Ernste Konsequenzen für den Betreiber
Bei den Veranstaltungen im »Scotch und Sofa« war neben zahlreichen Menschen aus der »Querdenken«-Szene auch die Berliner Hutmacherin Rike Feurstein anwesend, die unter dem Namen Viviane Fischer gemeinsam mit dem Rechtsanwalt Reiner Füllmich die Partei »Team Freiheit« gegründet hat. Gegenüber »nd« bezeichnet sie die Corona-Impfungen als »gefährliches Unterfangen« mit fragwürdiger Wirksamkeit. Den Vorwurf, dass die Parteigründung nur ein Deckmantel ist, weist Fischer zurück. Auch seien alle Regeln eingehalten worden, die Anzeigen der Polizei bezeichnet die Rechtsanwältin als »Missverständnis«, fehlende Abstände begründet sie mit Attesten und Haushaltszugehörigkeiten.

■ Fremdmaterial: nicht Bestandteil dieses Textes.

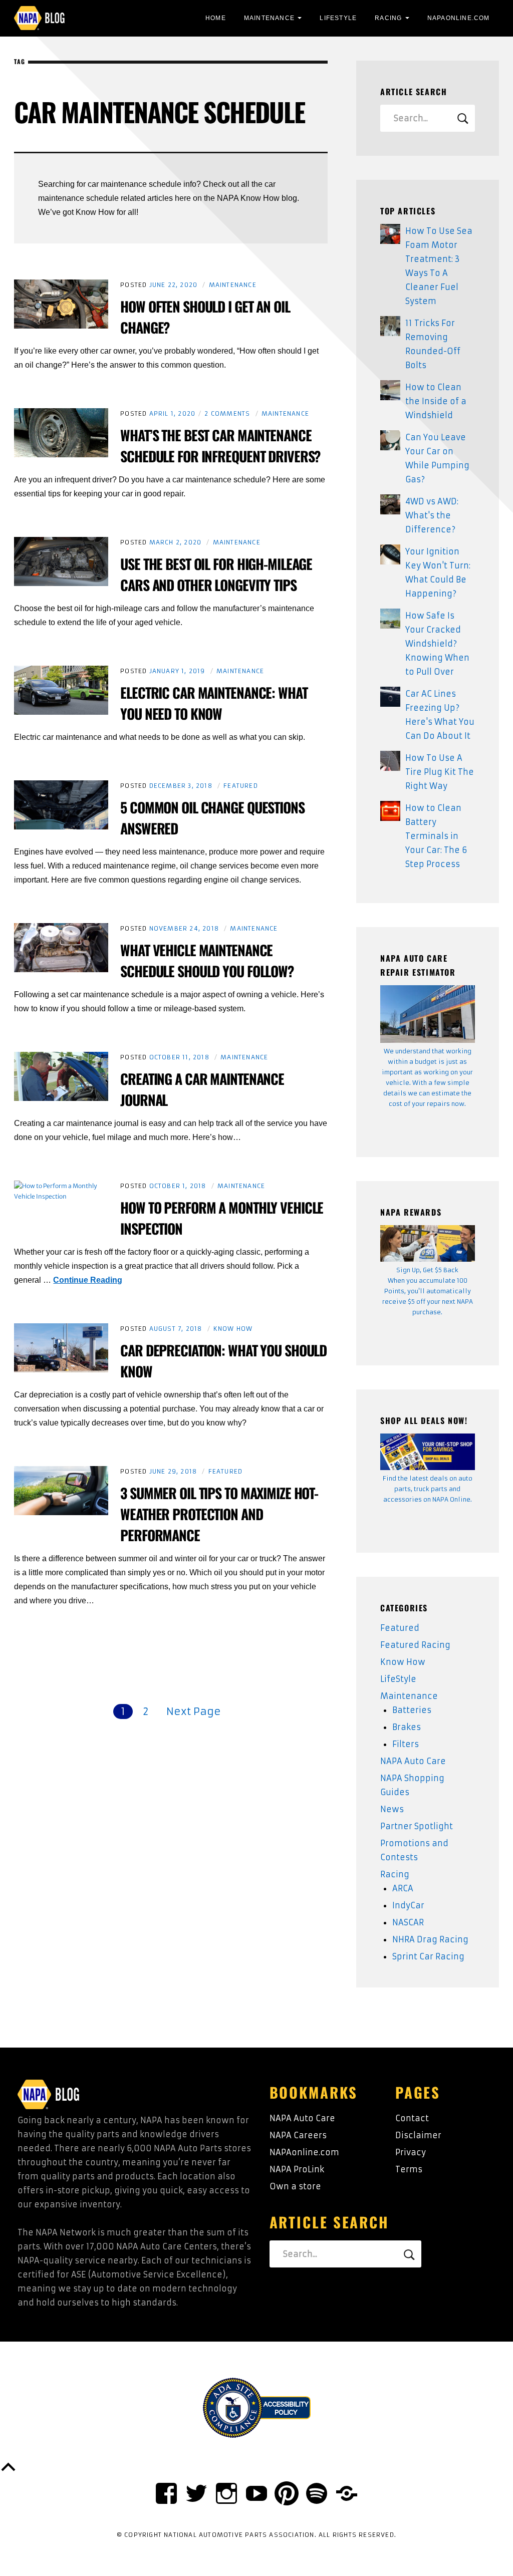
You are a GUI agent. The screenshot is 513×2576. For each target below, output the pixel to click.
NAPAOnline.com (458, 18)
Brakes (406, 1727)
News (392, 1809)
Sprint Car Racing (428, 1956)
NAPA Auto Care (413, 1761)
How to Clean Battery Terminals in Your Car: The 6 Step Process (436, 836)
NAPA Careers (298, 2135)
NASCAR (408, 1922)
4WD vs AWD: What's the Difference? (431, 515)
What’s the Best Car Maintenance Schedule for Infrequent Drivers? (220, 445)
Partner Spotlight (416, 1826)
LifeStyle (338, 18)
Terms (408, 2169)
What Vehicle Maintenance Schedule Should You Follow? (207, 960)
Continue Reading (87, 1280)
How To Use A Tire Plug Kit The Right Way (439, 772)
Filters (405, 1744)
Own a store (295, 2186)
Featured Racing (415, 1645)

Ob es sich dabei wirklich nur um ein Missverständnis handelt, wird sich zeigen. Mit den Verstößen gegen den Infektionsschutz befasst sich nun das Bezirksamt Pankow. Der Betreiber der Bar muss mit einem Ordnungsgeld rechnen. »Das höchste Bußgeld betrug bislang 1000 Euro«, so Ordnungsstadtrat Daniel Krüger (für AfD) zu »nd«. Das könnte im Fall der »Scotch und Sofa«-Bar aber höher ausfallen, da hier ein »Wiederholungsmoment« vorliege, »wo man vor Vorsatz ausgehen kann«. Das ist nicht einmal sein größtes Problem: Nach nd-Informationen hat der Besitzer der Kneipe dem Betreiber nach den Vorfällen zum Ende des Monats gekündigt.